Column NameTypeDescription
user_idbigintForeign Key to panel_users.id
group_idbigintForeign Key to user_groups.id

Example Mapping:

user_idgroup_idMeaning
1011User #101 is in “Marketing Team”
1022User #102 is in “Product Team”
1033User #103 is in “Engineering Team”
1045User #104 is in “Admins” group

Key Design Decisions:

  • Users can belong to multiple groups (real-world people wear multiple hats)
  • Adding a user to a group = instant access to all group permissions
  • Removing a user from a group = instant revocation of all group permissions
  • Composite primary key (user_id + group_id)

Application Features

For Administrators: Permission Management Dashboard

Dashboard View:

  • List all users with their groups and effective permissions
  • See “Access Given By” (who added them to groups) via employee_logs
  • View “Module Access Given” by querying group memberships
  • Quickly grant/revoke access by modifying user_group_permissions

Group Management Interface:

  • Create new groups
  • Assign permissions to groups
  • View all users in a group
  • Audit group permission changes

Key Takeaways

1. Group-Based RBAC Scales

Instead of assigning permissions to individual users, we use groups. When someone from Marketing joins, add them to the “Marketing Team” group—done.

2. Audit Everything

The employee_logs table tracks every change with before/after state. Essential for debugging and compliance.

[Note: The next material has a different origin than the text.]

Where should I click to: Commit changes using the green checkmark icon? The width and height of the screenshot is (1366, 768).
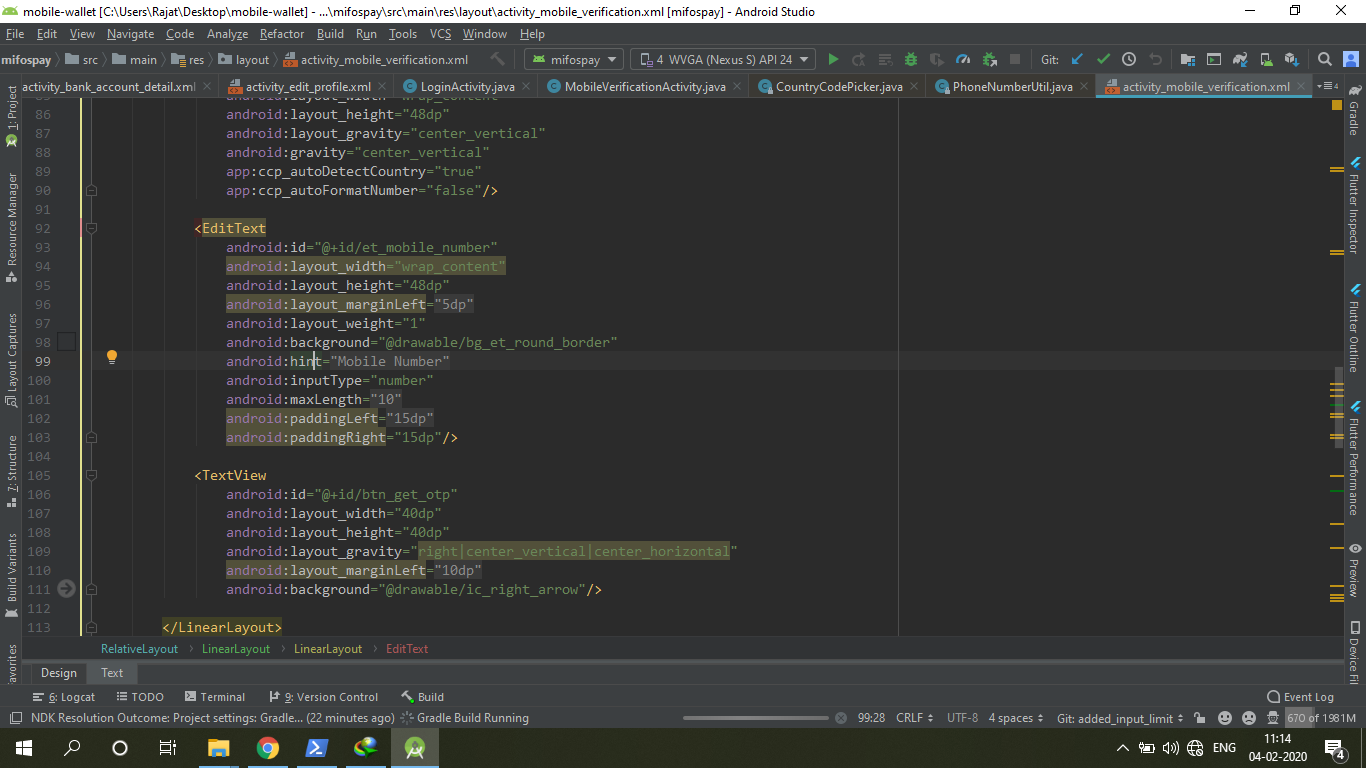point(1102,59)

3. Status Flag for Quick Revocation

The panel_users.status flag enables instant access revocation. One SQL UPDATE locks a user out of the entire admin panel.

4. Separate Identity from Employee Data

Not everyone with admin panel access is an employee (partners, contractors). Separate tables keep the schema clean.

5. JSON for Flexibility

Using JSON for audit log state means we can track any change without schema migrations.


Conclusion

By adding these five new tables (plus enhancing existing ones), we successfully implemented RBAC in our existing admin panel. Now different teams—Engineering, Product, Marketing, Finance—have appropriate access levels, and we maintain complete audit trails.

The RBAC Architecture in One Sentence:

Users belong to Groups, which have Permissions, granting Read/Write access to specific Panel Modules, with every change logged for auditing.

What We Achieved:

  • ✅ Granular access control across 10+ panel modules
  • ✅ Group-based permission management (easy to onboard new team members)
  • ✅ Complete audit trail for compliance
  • ✅ Instant access revocation capability
  • ✅ Self-service portal for employees to view their access

The addition of RBAC transformed our admin panel from an “everyone has full access” system to a secure, compliant internal management platform.